ACTIVITY: Write the listing below again, word for word.

== == ==

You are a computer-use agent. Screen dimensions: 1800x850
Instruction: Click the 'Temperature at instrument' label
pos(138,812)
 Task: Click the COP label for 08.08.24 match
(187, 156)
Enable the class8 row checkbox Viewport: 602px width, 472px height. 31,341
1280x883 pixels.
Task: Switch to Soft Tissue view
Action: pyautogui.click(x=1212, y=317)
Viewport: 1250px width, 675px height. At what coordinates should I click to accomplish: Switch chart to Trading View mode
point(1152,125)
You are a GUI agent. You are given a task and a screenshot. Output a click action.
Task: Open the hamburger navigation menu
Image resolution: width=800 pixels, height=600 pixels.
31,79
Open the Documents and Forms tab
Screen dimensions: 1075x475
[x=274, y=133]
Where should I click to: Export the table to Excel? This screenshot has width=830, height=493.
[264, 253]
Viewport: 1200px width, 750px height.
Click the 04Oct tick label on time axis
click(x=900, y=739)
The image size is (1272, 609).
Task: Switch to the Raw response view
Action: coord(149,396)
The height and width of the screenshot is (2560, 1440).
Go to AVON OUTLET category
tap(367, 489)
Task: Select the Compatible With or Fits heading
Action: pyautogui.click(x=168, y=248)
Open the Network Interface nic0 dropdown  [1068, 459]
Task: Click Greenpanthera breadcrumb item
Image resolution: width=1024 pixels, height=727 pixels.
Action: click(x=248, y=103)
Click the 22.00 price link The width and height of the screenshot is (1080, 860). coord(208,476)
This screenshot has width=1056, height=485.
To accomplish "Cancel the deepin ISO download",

== == ==

ANSWER SECTION:
You are a computer-use agent. Screen dimensions: 1800x850
Instruction: Click the 'Temperature at instrument' label
pos(138,812)
 Task: Click the COP label for 08.08.24 match
(187, 156)
Enable the class8 row checkbox Viewport: 602px width, 472px height. 31,341
1280x883 pixels.
Task: Switch to Soft Tissue view
Action: pyautogui.click(x=1212, y=317)
Viewport: 1250px width, 675px height. At what coordinates should I click to accomplish: Switch chart to Trading View mode
point(1152,125)
You are a GUI agent. You are given a task and a screenshot. Output a click action.
Task: Open the hamburger navigation menu
Image resolution: width=800 pixels, height=600 pixels.
31,79
Open the Documents and Forms tab
Screen dimensions: 1075x475
[x=274, y=133]
Where should I click to: Export the table to Excel? This screenshot has width=830, height=493.
[264, 253]
Viewport: 1200px width, 750px height.
Click the 04Oct tick label on time axis
click(x=900, y=739)
The image size is (1272, 609).
Task: Switch to the Raw response view
Action: coord(149,396)
The height and width of the screenshot is (2560, 1440).
Go to AVON OUTLET category
tap(367, 489)
Task: Select the Compatible With or Fits heading
Action: pyautogui.click(x=168, y=248)
Open the Network Interface nic0 dropdown  [1068, 459]
Task: Click Greenpanthera breadcrumb item
Image resolution: width=1024 pixels, height=727 pixels.
Action: click(x=248, y=103)
Click the 22.00 price link The width and height of the screenshot is (1080, 860). coord(208,476)
This screenshot has width=1056, height=485.
To accomplish "Cancel the deepin ISO download",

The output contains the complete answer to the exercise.